**Text to read:**

(begin)

The Science Museum has its origins
in the Great Exhibition of 1851. Initially part of the South Kensington
Museum, the impetus was to promote the new “industrial arts” (what
we might now call art, craft, science,
design, and engineering).
The museum’s science collections
were enriched in 1876 with the acquisition of a large number of scientific
instruments, and the engineering
collections grew through the absorption of the Patent Office Museum in
1883. The museum attracts over 2. 6
million visitors a year, and is world
renowned for its historic collections,
awe-inspiring galleries, and inspirational exhibitions.
The Science Museum’s collections
celebrate computing as one of the most
important technologies of our time,
both in its own right, but also as an underpinning and enabling technology
for so many other industries (see http://
www.sciencemuseum.org.uk/).
The museum’s computing collections are perhaps most well known
for containing the seminal objects
and material legacy of the mathematician and inventor Charles Babbage
(1791–1871). In Victorian Britain
printed mathematical tables were
used by navigators, architects, engineers, mathematicians and bankers,
but these tables were calculated by
human clerks (literally called calculators) and they were quite often riddled
with errors. Charles Babbage became
interested in mechanizing the production of these tables and he developed
a series of diagrams and prototypes to
enable him to explore his ideas.
Babbage designed two types of engine, Difference Engines and Analytical
Engines. The Difference Engines are
calculators that work on a mathematical
principle of “a method of finite differences,” which allow polynomial equations
to be calculated using pure addition. In
contrast, The Analytical Engines mark a
progression toward a general-purpose
machine. They are one of the startling
intellectual feats of the 19th century

(end)

**Tasks:**
1. Decide whether each statement below agrees with the passage on the Science Museum. Answer yes or no for each, and quote the exact words of the passage that decide it.
(a) The museum acquired a large number of scientific instruments in 1876.
(b) In Victorian Britain, printed mathematical tables were calculated by machines.
(c) The Difference Engines allow polynomial equations to be calculated using multiplication.
2. Reproduce the passage on the Science Museum word for word from "The museum’s computing" to "explore his ideas.".

**Dataset excerpt:**
(begin)

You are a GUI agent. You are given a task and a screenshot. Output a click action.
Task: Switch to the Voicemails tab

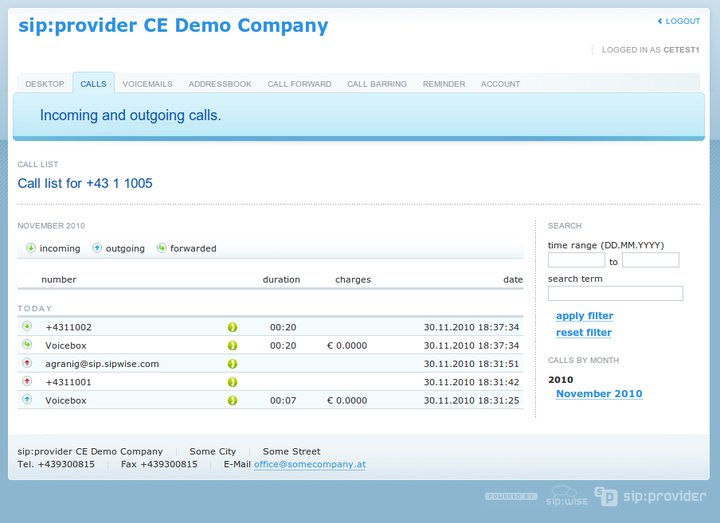[x=147, y=84]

(end)

**Results for the exercise:**
1.
(a) Yes: "were enriched in 1876 with the acquisition of a large number of scientific instruments"
(b) No: "these tables were calculated by human clerks (literally called calculators)"
(c) No: "which allow polynomial equations to be calculated using pure addition"

2.
The museum’s computing collections are perhaps most well known
for containing the seminal objects
and material legacy of the mathematician and inventor Charles Babbage
(1791–1871). In Victorian Britain
printed mathematical tables were
used by navigators, architects, engineers, mathematicians and bankers,
but these tables were calculated by
human clerks (literally called calculators) and they were quite often riddled
with errors. Charles Babbage became
interested in mechanizing the production of these tables and he developed
a series of diagrams and prototypes to
enable him to explore his ideas.